=== Task ===
What is needed is an exact copy of all the records below.

=== Data for the task ===
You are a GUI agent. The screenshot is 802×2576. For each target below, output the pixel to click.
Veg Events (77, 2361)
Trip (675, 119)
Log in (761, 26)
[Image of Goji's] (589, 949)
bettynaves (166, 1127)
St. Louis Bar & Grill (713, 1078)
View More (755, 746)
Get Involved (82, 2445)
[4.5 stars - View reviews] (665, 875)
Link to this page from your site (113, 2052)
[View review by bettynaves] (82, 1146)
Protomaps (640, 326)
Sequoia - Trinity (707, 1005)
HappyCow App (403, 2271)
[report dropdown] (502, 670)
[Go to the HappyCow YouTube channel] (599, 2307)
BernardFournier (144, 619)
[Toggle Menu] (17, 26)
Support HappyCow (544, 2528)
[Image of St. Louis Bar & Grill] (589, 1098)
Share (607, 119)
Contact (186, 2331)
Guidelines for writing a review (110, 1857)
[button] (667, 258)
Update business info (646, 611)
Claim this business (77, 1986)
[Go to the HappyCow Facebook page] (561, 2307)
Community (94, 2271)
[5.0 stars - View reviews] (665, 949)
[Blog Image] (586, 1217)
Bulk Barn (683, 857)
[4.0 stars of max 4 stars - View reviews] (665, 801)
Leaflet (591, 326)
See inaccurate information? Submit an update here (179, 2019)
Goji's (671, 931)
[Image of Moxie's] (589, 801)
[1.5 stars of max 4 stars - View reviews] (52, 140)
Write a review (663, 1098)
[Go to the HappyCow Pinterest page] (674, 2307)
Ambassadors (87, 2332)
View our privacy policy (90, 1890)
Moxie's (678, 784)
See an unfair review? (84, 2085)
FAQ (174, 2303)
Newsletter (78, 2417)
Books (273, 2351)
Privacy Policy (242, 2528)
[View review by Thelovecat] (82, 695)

=== Reply ===
You are a GUI agent. The screenshot is 802×2576. For each target below, output the pixel to click.
Veg Events (77, 2361)
Trip (675, 119)
Log in (761, 26)
[Image of Goji's] (589, 949)
bettynaves (166, 1127)
St. Louis Bar & Grill (713, 1078)
View More (755, 746)
Get Involved (82, 2445)
[4.5 stars - View reviews] (665, 875)
Link to this page from your site (113, 2052)
[View review by bettynaves] (82, 1146)
Protomaps (640, 326)
Sequoia - Trinity (707, 1005)
HappyCow App (403, 2271)
[report dropdown] (502, 670)
[Go to the HappyCow YouTube channel] (599, 2307)
BernardFournier (144, 619)
[Toggle Menu] (17, 26)
Support HappyCow (544, 2528)
[Image of St. Louis Bar & Grill] (589, 1098)
Share (607, 119)
Contact (186, 2331)
Guidelines for writing a review (110, 1857)
[button] (667, 258)
Update business info (646, 611)
Claim this business (77, 1986)
[Go to the HappyCow Facebook page] (561, 2307)
Community (94, 2271)
[5.0 stars - View reviews] (665, 949)
[Blog Image] (586, 1217)
Bulk Barn (683, 857)
[4.0 stars of max 4 stars - View reviews] (665, 801)
Leaflet (591, 326)
See inaccurate information? Submit an update here (179, 2019)
Goji's (671, 931)
[Image of Moxie's] (589, 801)
[1.5 stars of max 4 stars - View reviews] (52, 140)
Write a review (663, 1098)
[Go to the HappyCow Pinterest page] (674, 2307)
Ambassadors (87, 2332)
View our privacy policy (90, 1890)
Moxie's (678, 784)
See an unfair review? (84, 2085)
FAQ (174, 2303)
Newsletter (78, 2417)
Books (273, 2351)
Privacy Policy (242, 2528)
[View review by Thelovecat] (82, 695)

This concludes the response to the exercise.